More than 300 people gathered at South Hampstead Synagogue last week to hear Professor Umbach forensically unpick the path from Kristallnacht in Germany in 1938, to the murder and destruction in Kibbutz Be’eri and many other sites in southern Israel in October 2023.
Professor Umbach, German-born and not Jewish, is chief academic adviser to the National Holocaust Centre and Museum, founded by the Smith family in 1995, and now under the directorship of Marc Cave. Introducing her, Cave said it was necessary to provide “a very different kind of Holocaust education for a very different kind of Britain. I’m angry, because Britain is still asleep”.
Cave described the professor as “an unbelievable ally of the Jewish community”, who had been “under incredible pressure in the last year”, accused of “being a Zionist shill” and whose two sons had faced hostility at university and school.
Professor Umbach spoke of the “pervasiveness of anti-Jewish attitudes in the majority of people in the UK”, particularly since 7 October 2023. Startlingly, she showed that “more than 50 per cent” of the population believed in conspiracy theories relating to Jews. “This is not a marginal thing…people believe that there is a shady, shadowy power behind the throne, people whom we don’t see but who control everything and pull the strings. Essentially this is the Protocols of the Elders of Zion, all over again”.

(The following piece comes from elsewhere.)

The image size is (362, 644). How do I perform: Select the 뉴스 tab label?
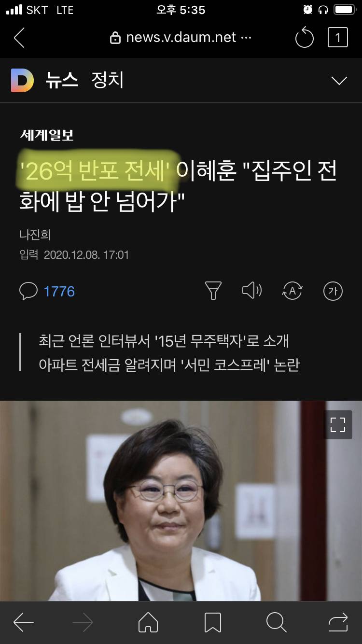[x=62, y=80]
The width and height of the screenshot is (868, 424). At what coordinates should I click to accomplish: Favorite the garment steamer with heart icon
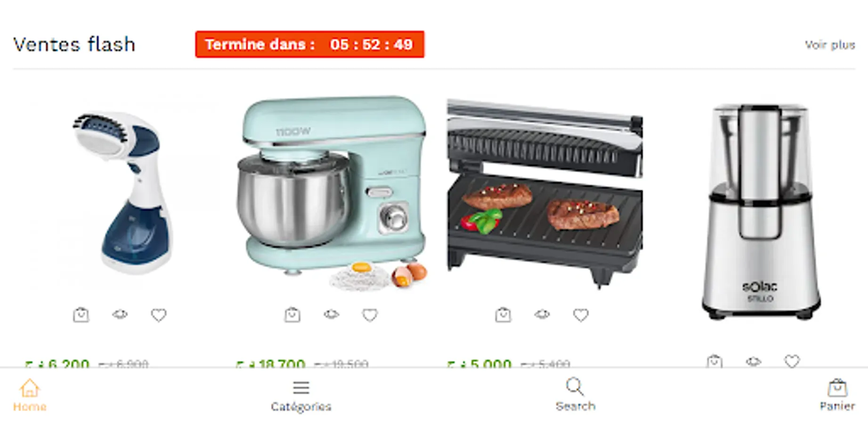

The way to tackle this problem, she said, was “to better understand where this thinking, these feelings, are coming from. We need to understand the emotions, more than the factual errors of misinformation.” She said it was important to take seriously the approach that it was “possible to cure the world of all evil” via anti-Jewish hate, and deplored the fact that it was now more or less “respectable to be antisemitic”. To illustrate, she showed the audience pictures of Israeli prime minister Benjamin Netanyahu. One of the images, she said, could easily have been the front cover of the notorious Nazi publication, Der Sturmer.
Henry Grunwald, KC OBE, chair of the National Holocaust Museum, made the appeal.